Melittin’s a small, positively-charged protein and it speared cell membranes creating pores that electrically destabilised and killed the targeted cell in a matter of minutes.
Ciara also tested an artificial melittin, made chemically, which eliminated the need to sacrifice many bees. It too was effective in killing breast cancer cells.
Because the melittin forms holes in cancer cell membranes, Ciara wanted to test if it were possible to enhance the ability of other anti-cancer drugs to enter cancer cells.
To explore this, she injected melittin alongside the chemotherapy drug docetaxel into triple-negative breast cancers.
This combination was significantly more effective in reducing tumour growth compared to either melittin or docetaxel alone.
While it is still only early days these findings suggest that honeybee venom, and in particular the melittin it contains, might help us to develop better, targeted treatment for breast cancers.
A remarkable piece of research by one of Perth’s best and brightest former students.
Twenty-four hours before that discovery was released to the world two Perth cardiologists, Dr Mark Nidorf and Professor Peter Thompson, who is also the Deputy Director of the Harry Perkins Institute of Medical Research, made an entirely different but no less impactful announcement.
They had been leading the world’s largest trial of a drug typically used to treat gout to see if it could reduce the risk of heart attack and stroke in patients with a build-up of plaque in their arteries.

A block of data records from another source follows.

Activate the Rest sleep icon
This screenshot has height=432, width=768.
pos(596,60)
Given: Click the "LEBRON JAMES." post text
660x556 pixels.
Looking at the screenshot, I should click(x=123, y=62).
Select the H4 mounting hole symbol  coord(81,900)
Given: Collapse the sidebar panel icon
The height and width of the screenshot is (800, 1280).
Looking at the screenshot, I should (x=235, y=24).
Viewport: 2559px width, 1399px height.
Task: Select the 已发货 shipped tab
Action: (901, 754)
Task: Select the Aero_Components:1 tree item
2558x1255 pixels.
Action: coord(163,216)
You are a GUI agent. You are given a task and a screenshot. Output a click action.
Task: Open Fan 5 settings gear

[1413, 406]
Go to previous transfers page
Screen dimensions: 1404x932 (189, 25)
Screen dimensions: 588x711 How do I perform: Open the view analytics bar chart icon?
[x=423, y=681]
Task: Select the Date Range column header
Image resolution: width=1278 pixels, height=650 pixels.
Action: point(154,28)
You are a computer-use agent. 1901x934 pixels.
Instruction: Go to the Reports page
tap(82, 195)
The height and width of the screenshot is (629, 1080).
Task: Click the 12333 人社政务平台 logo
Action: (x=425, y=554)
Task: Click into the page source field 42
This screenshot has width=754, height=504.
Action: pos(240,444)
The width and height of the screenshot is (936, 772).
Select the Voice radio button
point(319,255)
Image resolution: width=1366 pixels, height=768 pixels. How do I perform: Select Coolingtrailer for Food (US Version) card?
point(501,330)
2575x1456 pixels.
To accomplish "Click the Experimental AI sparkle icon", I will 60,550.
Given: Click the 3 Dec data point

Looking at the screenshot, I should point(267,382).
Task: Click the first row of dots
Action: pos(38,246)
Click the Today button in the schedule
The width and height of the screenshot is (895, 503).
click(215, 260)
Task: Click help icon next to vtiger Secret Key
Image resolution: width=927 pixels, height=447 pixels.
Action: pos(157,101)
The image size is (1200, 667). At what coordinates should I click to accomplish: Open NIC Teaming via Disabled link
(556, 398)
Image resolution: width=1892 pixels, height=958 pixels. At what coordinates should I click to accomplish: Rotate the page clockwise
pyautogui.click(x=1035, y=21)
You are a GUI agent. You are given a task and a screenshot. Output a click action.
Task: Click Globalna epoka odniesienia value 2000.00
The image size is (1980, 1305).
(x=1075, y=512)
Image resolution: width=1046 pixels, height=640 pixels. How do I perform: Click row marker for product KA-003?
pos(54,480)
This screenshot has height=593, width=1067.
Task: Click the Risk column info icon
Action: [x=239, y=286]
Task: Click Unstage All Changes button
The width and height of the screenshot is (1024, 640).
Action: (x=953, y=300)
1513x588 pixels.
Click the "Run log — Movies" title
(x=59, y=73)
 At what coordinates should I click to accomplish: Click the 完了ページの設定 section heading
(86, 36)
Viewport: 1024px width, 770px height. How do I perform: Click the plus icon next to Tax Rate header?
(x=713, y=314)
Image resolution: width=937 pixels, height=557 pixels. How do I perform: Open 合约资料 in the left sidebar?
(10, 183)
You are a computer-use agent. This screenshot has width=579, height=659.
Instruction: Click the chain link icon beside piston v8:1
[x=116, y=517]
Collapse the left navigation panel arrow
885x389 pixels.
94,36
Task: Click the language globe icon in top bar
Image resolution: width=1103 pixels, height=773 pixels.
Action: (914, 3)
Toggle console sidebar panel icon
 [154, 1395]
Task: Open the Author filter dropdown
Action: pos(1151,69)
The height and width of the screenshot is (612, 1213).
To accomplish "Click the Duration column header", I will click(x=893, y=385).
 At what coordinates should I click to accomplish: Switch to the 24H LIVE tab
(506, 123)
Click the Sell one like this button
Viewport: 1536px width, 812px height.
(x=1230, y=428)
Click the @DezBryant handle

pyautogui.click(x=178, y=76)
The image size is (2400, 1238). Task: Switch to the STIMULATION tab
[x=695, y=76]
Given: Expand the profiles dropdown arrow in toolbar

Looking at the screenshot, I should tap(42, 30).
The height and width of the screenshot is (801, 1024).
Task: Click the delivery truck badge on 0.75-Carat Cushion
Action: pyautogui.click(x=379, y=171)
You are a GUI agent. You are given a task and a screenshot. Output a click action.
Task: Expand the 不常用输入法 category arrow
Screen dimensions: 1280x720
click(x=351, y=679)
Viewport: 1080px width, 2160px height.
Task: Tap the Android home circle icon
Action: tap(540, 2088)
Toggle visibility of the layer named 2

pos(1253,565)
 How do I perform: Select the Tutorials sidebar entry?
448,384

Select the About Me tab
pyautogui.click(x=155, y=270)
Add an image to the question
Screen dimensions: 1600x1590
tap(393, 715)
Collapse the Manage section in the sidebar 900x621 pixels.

For 16 years, Dr Nidorf had been interested in the potential effects of the gout drug, colchicine on his patients who were at risk of heart attack, stroke, bypass surgery and stenting.
The risks they carried were despite taking very effective treatments like aspirin and statins.
He wanted to know if it were possible to bridge that treatment gap using the old, safe anti-inflammatory drug, colchicine.
He’d had a patient with a very serious condition who had responded remarkably to colchicine and it peaked his curiosity further about whether this drug could be effective for other patients.
First Dr Nidorf conducted a trial with his own patients with stable coronary disease, looking for those with evidence of inflammation and found colchicine had a profound effect on patients with those inflammatory markers.
That led to the much larger trial, double blind and placebo controlled, with Professor Thompson and a Dutch team that involved 5500 patients, nearly half from Perth.
This world’s largest trial of low dose colchicine with patients with chronic heart disease ran for five years.
The findings were published in the New England Journal of Medicine.
It revealed that the risk of heart attacks and the need for coronary stenting or bypass surgery reduced by 30% in patients taking low dose colchicine.
What is exciting about this research is that we now have an old drug that is widely available and inexpensive and safe and well tolerated and out of patent, so will remain inexpensive, that is likely to form a cornerstone treatment, along with aspirin and statins, for the management of patients with chronic coronary disease.
Congratulations to all the researchers who worked on these internationally significant investigations and thanks must go to all the research organisations and supporters enabling medical research to find the next life-changing treatments.